Литмир - Электронная Библиотека
A
A

– А что? Разве я что плохое сказал, – обиделся Петька. – Я ж не о себе думаю. Сколько из нашей деревни молодых парней на фронт забрали? А сколько похоронок уже пришло! Что девки да бабы делать будут без мужиков? Так и деревня заглохнет! Поехали, Коля! Породнимся или нет, я тебя принародно только по имени–отчеству звать буду!

– Ну, голова, ну, голова, – расхохотался Гриша, – мы–то думали, что ты только балаболить можешь! А ты в корень зришь! Ишь ты, всё наперёд продумал!
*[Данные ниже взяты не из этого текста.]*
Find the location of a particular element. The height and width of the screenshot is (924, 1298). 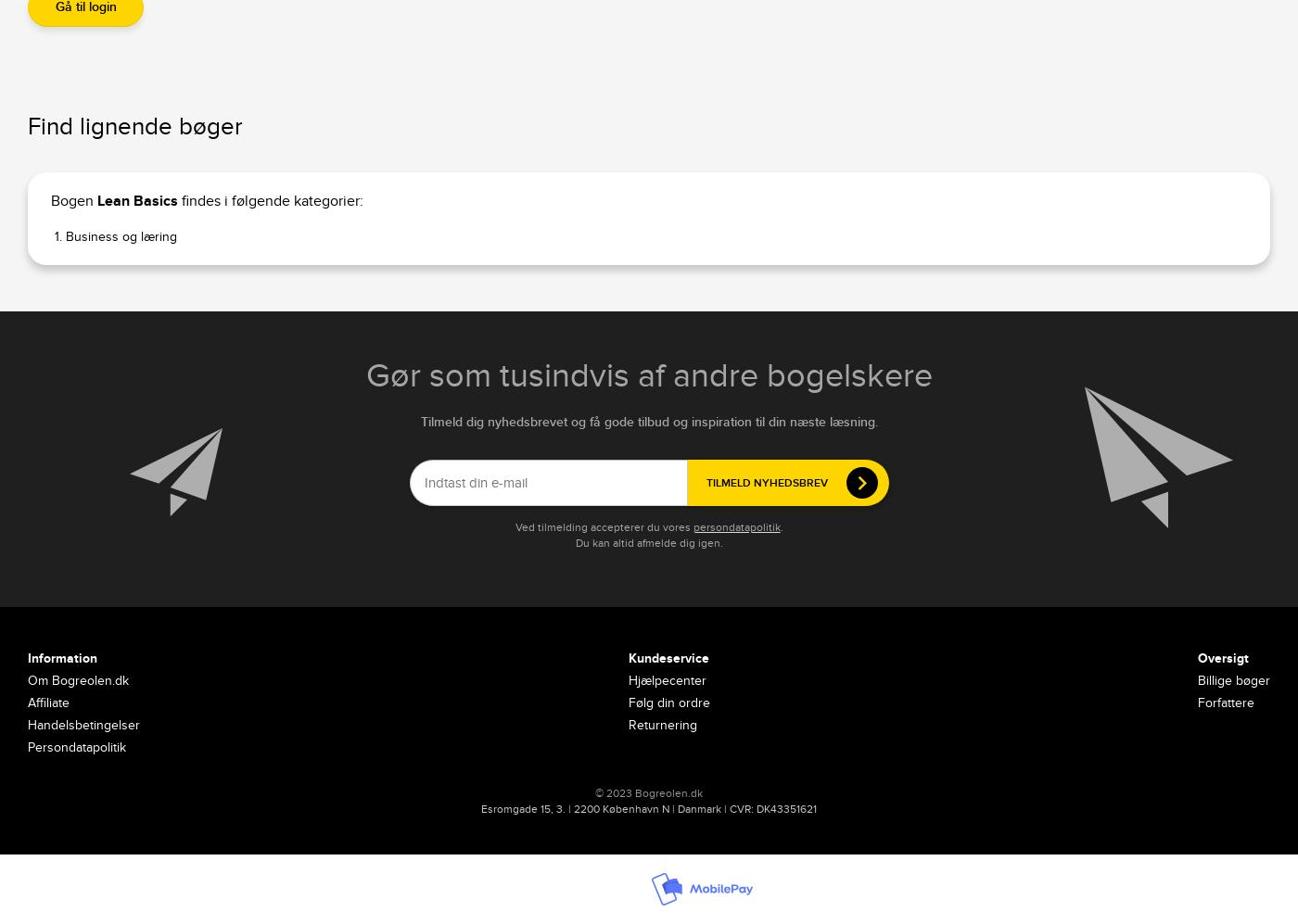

Под хохот и прибаутки поужинали и улеглись спать. Евсеич, добавив лошадкам корма и навалив на спящих побольше сена, опять примостился рядом с Николаем. Тот, полулёжа, укачивал, как дитя, замотанную для тепла руку.

– Евсеич, – начал он, – ты не горюй, что писем от сына нет! Полевая почта, может, заблудилась, и почтальона могли убить. Транспорт под бомбёжку или под обстрел попал. Война, фронт! Всякое может случиться! Домой вернёшься, а там письмо лежит, а то и не одно!

– Дай–то Бог! Дай–то Бог!

– Если бы что случилось, давно бы из части дали знать. Значит, воюет.

– Дай–то Бог!

– Лет–то ему сколько?

– Девятнадцать! Они у меня один другим шли. Самому старшему – двадцать пять. Второй сын на год младше. Через месяц было бы ему двадцать четыре года. На двадцать третьем году погиб. «Пал смертью храбрых», – командир и комиссар написали. А третьему сынку двадцать один год исполнился. В госпитале он сейчас лежит.
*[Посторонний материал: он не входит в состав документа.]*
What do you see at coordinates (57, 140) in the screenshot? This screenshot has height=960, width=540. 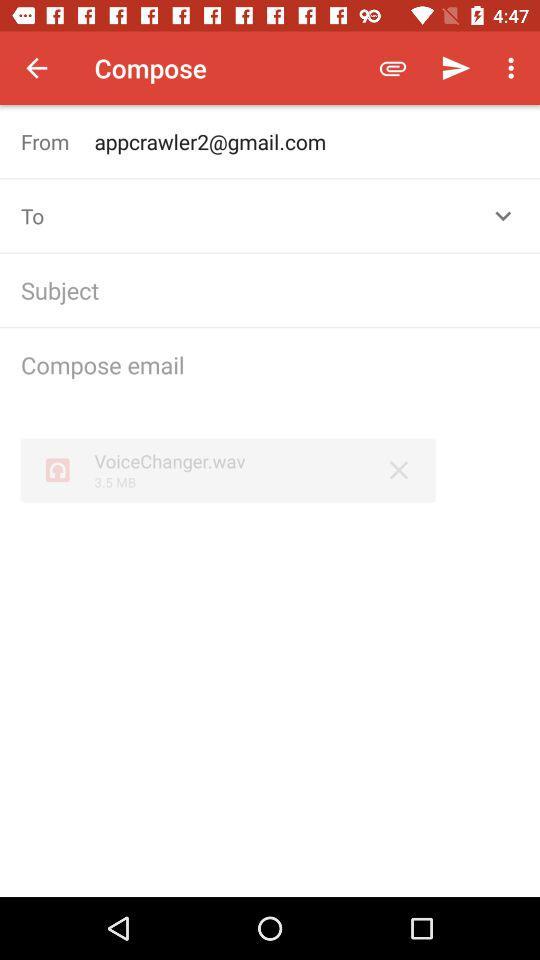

«Не волнуйтесь, пишет, мама и папа, ранение не тяжёлое, скоро снова в строю буду». Четыре сына мы со старухой вырастили. Ещё трое было, да все в малом возрасте померли. Всё мальчики, ни одной дочки Бог не дал. Если еще кого из сынов война заберёт, то и нам со старухой не жить. Не выдержит она! Сердце материнское не выдержит!

– А тебе–то, сколько лет, Евсеич?

– Сорок пять годков мне.

– Так какой же ты старик? Ты и не старый вовсе!
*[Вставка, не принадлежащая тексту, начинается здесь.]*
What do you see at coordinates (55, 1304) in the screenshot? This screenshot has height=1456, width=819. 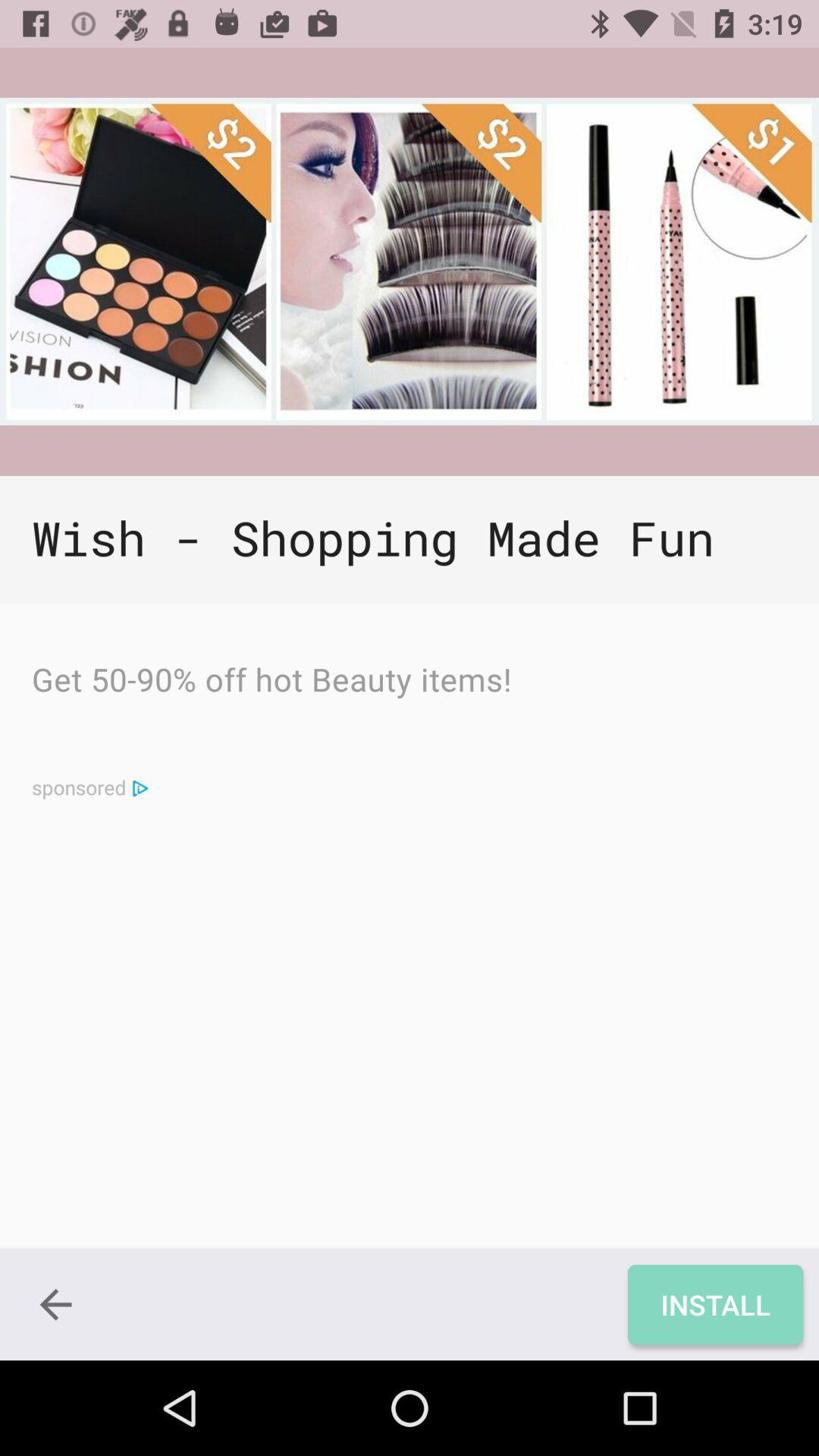 I see `icon next to the install icon` at bounding box center [55, 1304].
– Телом я, может, и не старый, а душа–то, как пеплом посыпана. И своего горя хватает, и на других мочи нет смотреть. За что люди страдают? Да вот хоть и вы все. Жить бы да жить, детей рожать, а вам такое испытание выпало! Ребята хоть к родителям едут, а ты? Теперь и за тебя душа у меня болит. И за Никитку! Хватит ли у него натуры со своей бедой справиться? Молоденький ещё, совсем мальчонка! Одна надежда на мать! А тебя кто встретит–пригреет?

– Добрых людей много, вот и ты, Евсеич, встретился. Гляжу на тебя и отца с матерью вспоминаю! Как родной ты мне за эти дни стал!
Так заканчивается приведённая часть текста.